The chimerism test shows that 74% of Jeff’s blood is produced by Nicole’s marrow instead of the 100% that he enjoyed for 9.5 years.  And he is negative for both of the FLT3 mutations for which targeted therapy is available.  Of course, this knowledge leaves us wanting more. 

We attended the Leukemia & Lymphoma Society’s National Virtual Blood Cancer Conference today to get ourselves back in the game – learning about new therapies for blood cancers and new studies on AML.  Jeff fell asleep and missed the discussions on sex during treatment and managing fatigue.  Oh, well.  The sessions were helpful to me.

One screen shared at the conference showed the impact the many new treatments have had on blood cancers and survivorship.  At the bottom of the list were MDS - “minimal impact”, and AML - “no impact”.  Geez.  L&LS is trying to Beat AML so there are many clinical trials going on which do not exclude people with low blood counts as had been the case in the past.
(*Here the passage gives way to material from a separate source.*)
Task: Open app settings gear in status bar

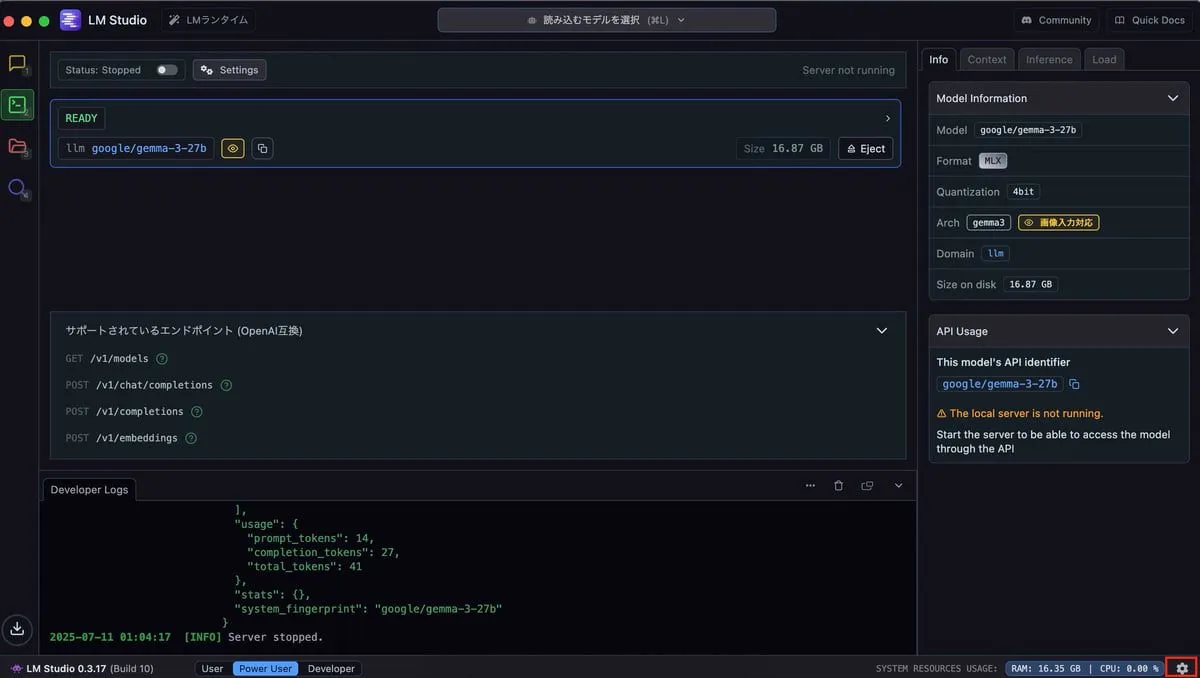Action: pos(1182,668)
Fingers crossed.

The Waiting Game consists of creating questions for which we do not have answers.  Jeff’s questions included:

  1. If I have another bone marrow transplant can I make sure that it is done on a different date than my birthday or transplant anniversary so that I can have three birthdays?
  2. Can I get chicken pox three times?
  3. Since Amy can’t come to the hospital and take my dirty laundry away, do I have to wear only hospital gowns?

Amy’s questions included:

  1. Is the new azacitidine tablet approved on September 1st, an option for Jeff?  (Remember the belly-burning injections of Vidaza?)
  2. Can his treatment be done without the use of Daunorubicin (the likely culprit in his kidney issues)?
  3. Which will be recommended for Jeff, traditional therapies similar to what he’d had before or might there be a suitable clinical trial?  

Thank you to all who are playing – and praying - The Waiting Game with us. Ain’t it fun?